**DEINE AUFGABE**
In welcher Runde und in welcher Kurve drehte sich Vettel laut dem Artikel über seinen Dreher in Bahrain? Nenne bitte beides.

**VORLIEGENDER TEXT**
* * * * * * *

Sebastian Vettel bewies nach seinem Dreher im Formel-1-Rennen von Bahrain 2019 Größe. Der Ferrari-Pilot nahm den Patzer im Duell mit Weltmeister Lewis Hamilton sofort voll auf die eigene Kappe. In Runde 37 hatte Vettel beim Versuch, gegen den Mercedes-Star zu kontern, übertrieben und sich in Kurve vier wegedreht.

Die Folgen: Reifen ruiniert, Frontflügel-Flugstunde durch folgende Vibrationen, nur Platz fünf statt eines möglichen Sieges. Nicht wenige fühlten sich an das Saisonende 2018 erinnert, als Vettel unter gewaltigem Druck im schon fast aussichtslosen WM-Kampf eine regelrechte Pirouetten-Serie hinlegte.

Nico Rosberg kritisiert Sebastian Vettel

"Sebastian, es tut mir echt leid, aber ich muss es jetzt einfach sagen: Wir haben leider noch immer den alten Sebastian vom letzten Jahr", meint exemplarisch Nico Rosberg in seinem Analyse-Vlog.

Hat der Druck jetzt schon beim zweiten Lauf wieder ein ähnliches Niveau erreicht? Weil Vettel sich jetzt auch gegen den groß auffahrenden Ferrari-Shootingstar Charles Leclerc behaupten und gewaltig strecken muss?

Druck schon jetzt zu groß? Vettel winkt ab

"Ich denke nicht, dass das irgendwas mit Druck zu tun hat", winkt Vettel ab. Es sei einzig und allein nur um das Duell gegangen. "Als ich mit Lewis gekämpft habe, war das Ziel, vorne zu bleiben. Das war meine Ambition. Ich wurde einfach davon überrascht, das Heck derart plötzlich verloren zu haben. Dann kam der Dreher und es war natürlich schon zu spät."

Auch mit etwas Abstand und wiederholtem Video-Studium der Szene bleibt Vettel aber dabei: "Es war ganz klar mein Fehler. Ich muss das jetzt verarbeiten. Es war auch insgesamt ein schwieriges Rennen für mich, deshalb habe ich da auf meiner Seite jede Menge Hausaufgaben nach diesem Wochenende, an dem ich einfach nicht das Gefühl für das Auto hatte."

* * * * * * *

**EXTRAHIERTE INFORMATIONEN**
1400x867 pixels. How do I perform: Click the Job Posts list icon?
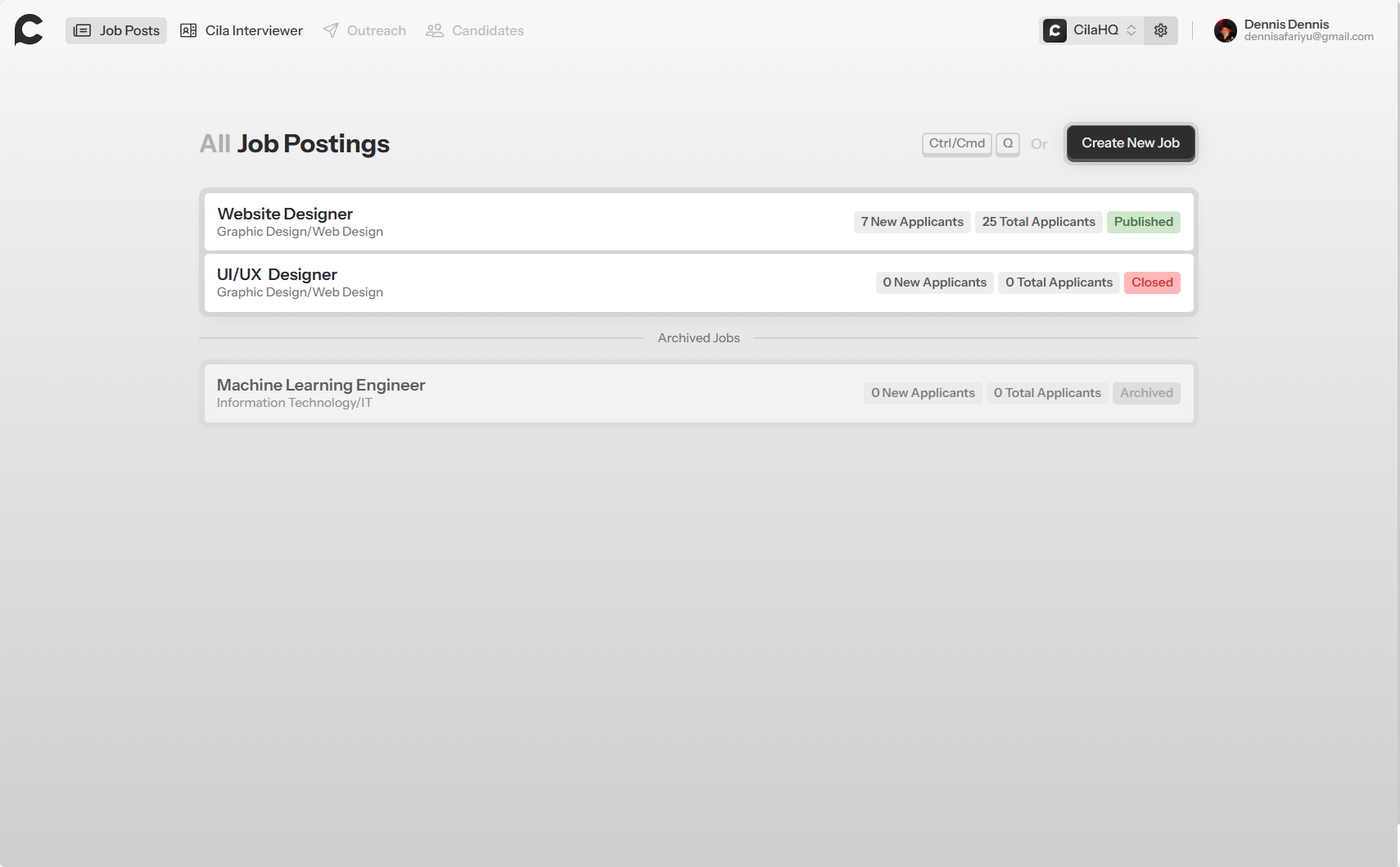coord(82,30)
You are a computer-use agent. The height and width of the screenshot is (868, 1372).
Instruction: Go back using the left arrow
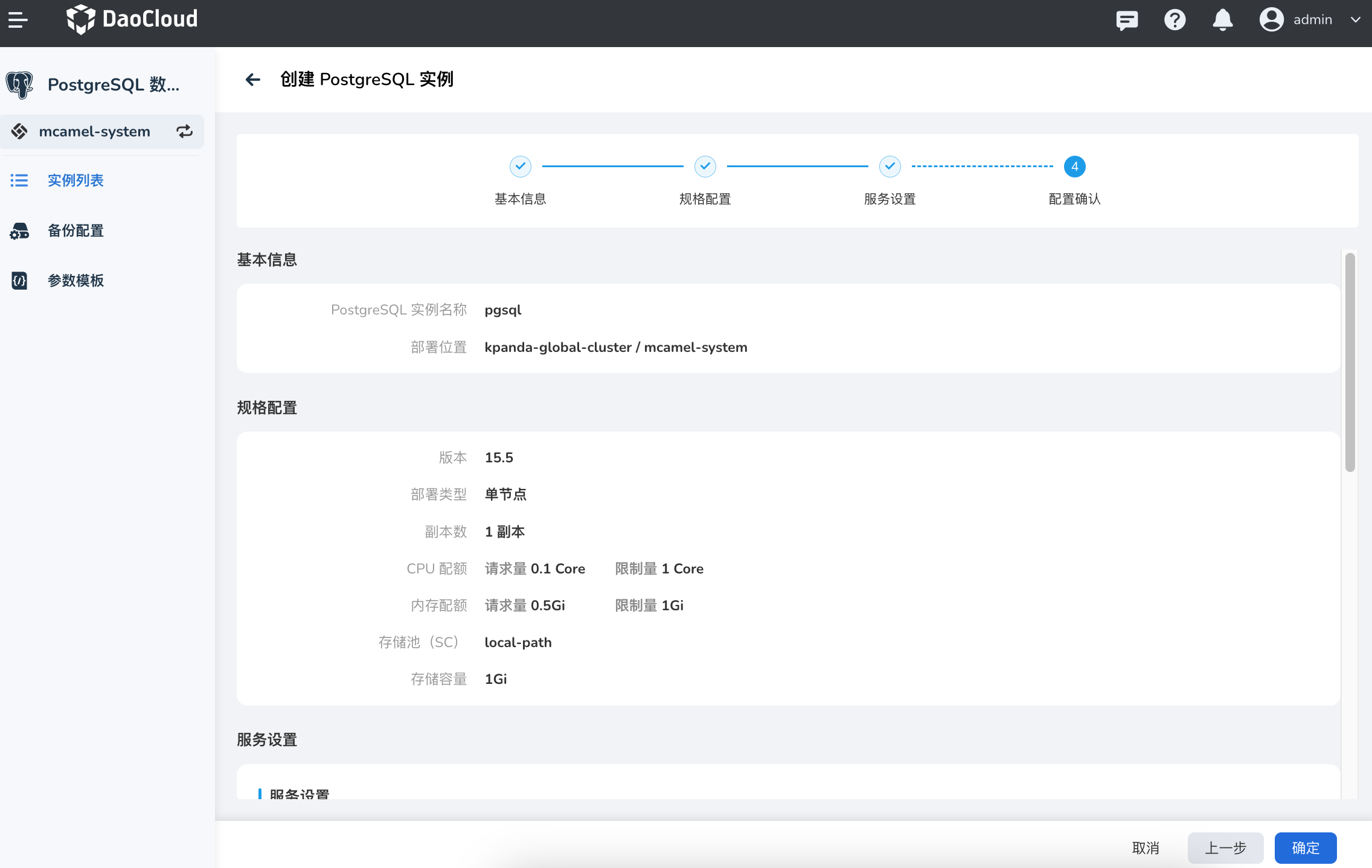[x=253, y=80]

* * * * * * *

**RICHTIGE ANTWORT**
In Runde 37, in Kurve vier.